The swings in the equity markets are subsiding, bond yields are firm, and the US dollar is extending its recovery. Although US equities closed lower, the MSCI Asia Pacific Index snapped a four-day drop by posting a 0.25% gain. However, the MSCI Emerging Markets Index is off nearly as much, though the range was modest. European markets are also lower, and the range for the Dow Jones Stoxx 600 is the smallest in more than a week.
There have been several developments in addition to the price action to note. First, China reported a January trade surplus that was less than half the forecast size. The $20.34 bln surplus contrasts with expectations for little change from the December $54.7 bln reading. Exports were up 11.1%, which marked a small acceleration. That was not issue. Imports surged 36.9%. They were up 4.5% year-over-year in December, and while acceleration was expected, nothing on this magnitude was anticipated.
The data is likely distorted by the impact of the Lunar New Year, which was earlier in 2017. But the optics work in China’s favor which is facing increased trade tensions with the US. By China’s calculations, its trade surplus with the US narrowed to $22 bln. Exports rose 12.5, while imports from the US rose 26.5%.
Separately, Reuters reported that there may be a loosening up of the controls of outbound capital flows (QDLP). The yuan, which has been strengthening steadily since mid-December snapped back today. The US dollar rose 0.75% against the yuan, its biggest move since the 2015 devaluation. The greenback returned to levels seen at the end of last month (~CNY6.3250).
For more on the overnight move in the yuan, check out : Heisenberg Report
Second, the Reserve Bank of New Zealand provided a dovish hold for investors, and the New Zealand dollar fell to the its lowest level since January 10 (~$0.7175). The central bank pushed out further when its expects to reach its inflation target (now late 2020, a two-year delay) and shaved its GDP forecast. This signals that policy may be on hold longer than the market previously expected. The strength of the New Zealand dollar (~5% on a trade-weighted basis in the past 2.5 months) was unexpected, but the central bank continues to expect it to weaken.

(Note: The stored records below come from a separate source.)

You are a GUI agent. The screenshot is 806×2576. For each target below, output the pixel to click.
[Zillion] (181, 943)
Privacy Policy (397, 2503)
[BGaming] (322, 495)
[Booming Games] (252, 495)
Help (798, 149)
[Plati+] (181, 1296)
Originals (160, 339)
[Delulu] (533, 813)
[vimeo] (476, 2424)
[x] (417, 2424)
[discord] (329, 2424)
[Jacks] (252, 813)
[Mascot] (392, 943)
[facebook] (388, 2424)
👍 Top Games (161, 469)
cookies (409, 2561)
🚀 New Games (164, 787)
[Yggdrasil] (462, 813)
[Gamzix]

Third, the focus now is on the BOE meeting and quarterly inflation report where forecasts are updated. There is little doubt that the policy is on hold. The question is how many MPC members disagree. The consensus expects no dissents, but a single dissent would not be too much of a miss. Two dissents and the market may take more seriously a hike in May (now about 48% chance). The BOE forecasts had assumed that about 62 bp of tightening would be delivered over the next three years.